Carry on the blog post about the Supreme Court's same-sex marriage rulings from the point where it stops.

**SELECTION:**

○ ○ ○ ○ ○

The SCOTUS Speaks, I Snooze

yawningBoring. That’s what I have to say, legally speaking, about the much-anticipated SCOTUS cases related to same-sex marriage. In U.S. v. Windsor the SCOTUS took on the legality of the Defense of Marriage Act (DOMA), a statutory refusal to recognize same-sex marriage for purposes of a myriad of federal laws. In Hollingsworth v. Perry they might have decided the constitutionality of California’s Proposition 8, under which gay unions would not be granted the title of “marriage.”

Here’s why the DOMA case was boring:

  • Ginsburg, Breyer, Sotomayor and Kagan voted together. Rumor has it that they eat from the same plate of fries in the SCOTUS dining hall.
  • Kennedy was the key swing vote. Like that’s never happened before.
  • The majority opinion was purposefully vague. Was it based on federalism? Equal protection? Substantive due process? What was the level of scrutiny?

Here’s why the Prop. 8 case was boring:

  • There was no determination on the constitutionality of Proposition 8.
  • The decision was based on standing.

○ ○ ○ ○ ○

**GIVEN INFORMATION:**
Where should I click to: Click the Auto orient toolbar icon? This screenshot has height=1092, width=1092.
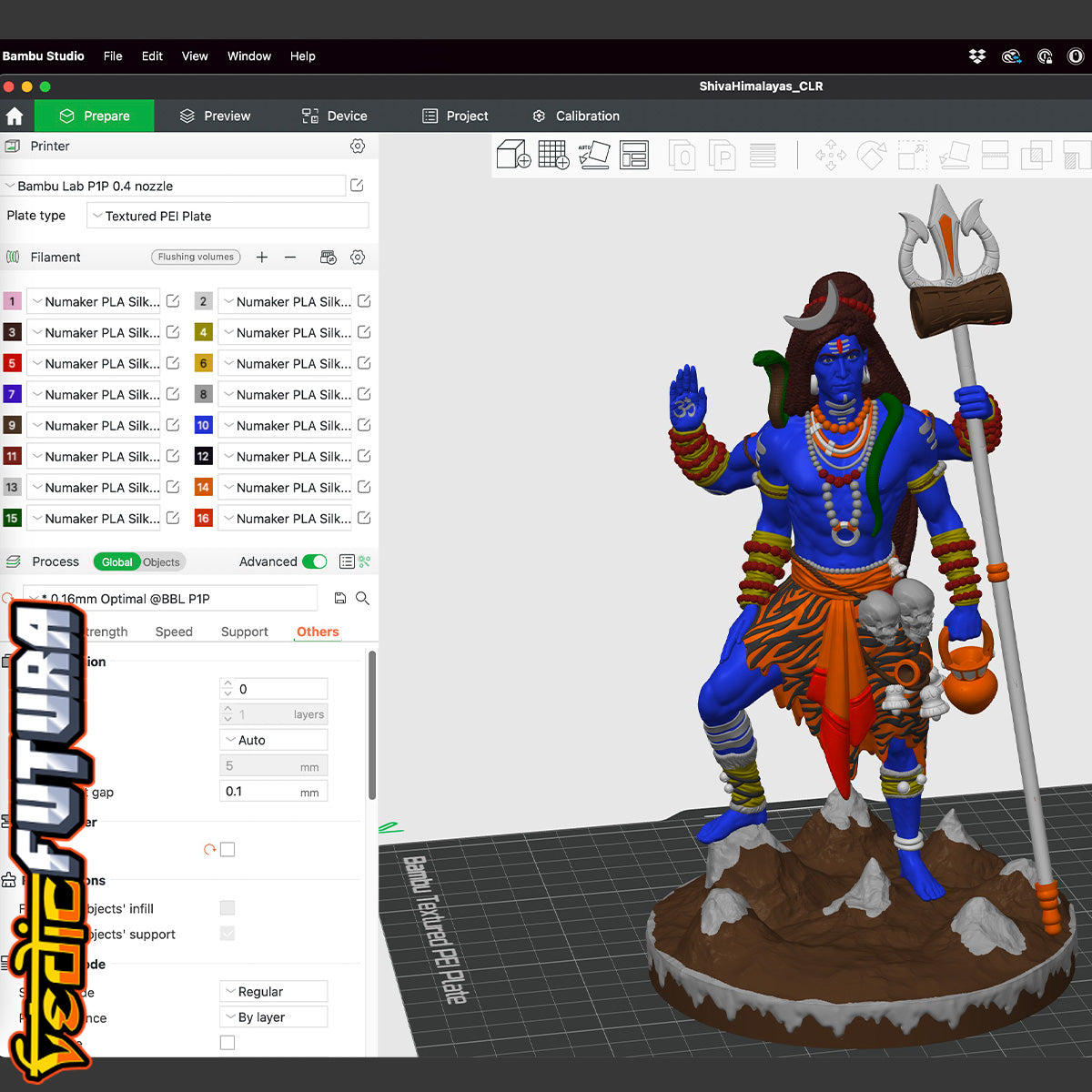tap(593, 155)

○ ○ ○ ○ ○

**RESULT OF THE TASK:**
  • It read like this: “it is hornbook law that ‘a principal has a duty to indem­nify the agent against expenses and other losses incurred by the agent in defending against actions brought by third parties if the agent acted with actual authority in taking the action challenged by the third party’s suit.’ [citation omitted] If the issue of fees is entirely distinct from the authority question, then authority cannot be based on agency.” Doesn’t that just make your blood boil?

But now we’ll take a look at the most interesting aspects of the two cases. The Prop. 8 case can be disposed of rather quickly. First, there was an unusual alignment of judges. The majority opinion had Roberts joined by Scalia – no surprise so far – joined by Ginsburg, Breyer and Kagan while the dissent brought Alito and Thomas together with Kennedy and Sotomayor. Second, the dissent mildly “called out” the majority for dodging the constitutional issues:

the Court must be cautious before entering a realm of controversy where the legal community and society at large are still formulating ideas and approaches to a most difficult subject. But it is shortsighted to mis­construe principles of justiciability to avoid that subject.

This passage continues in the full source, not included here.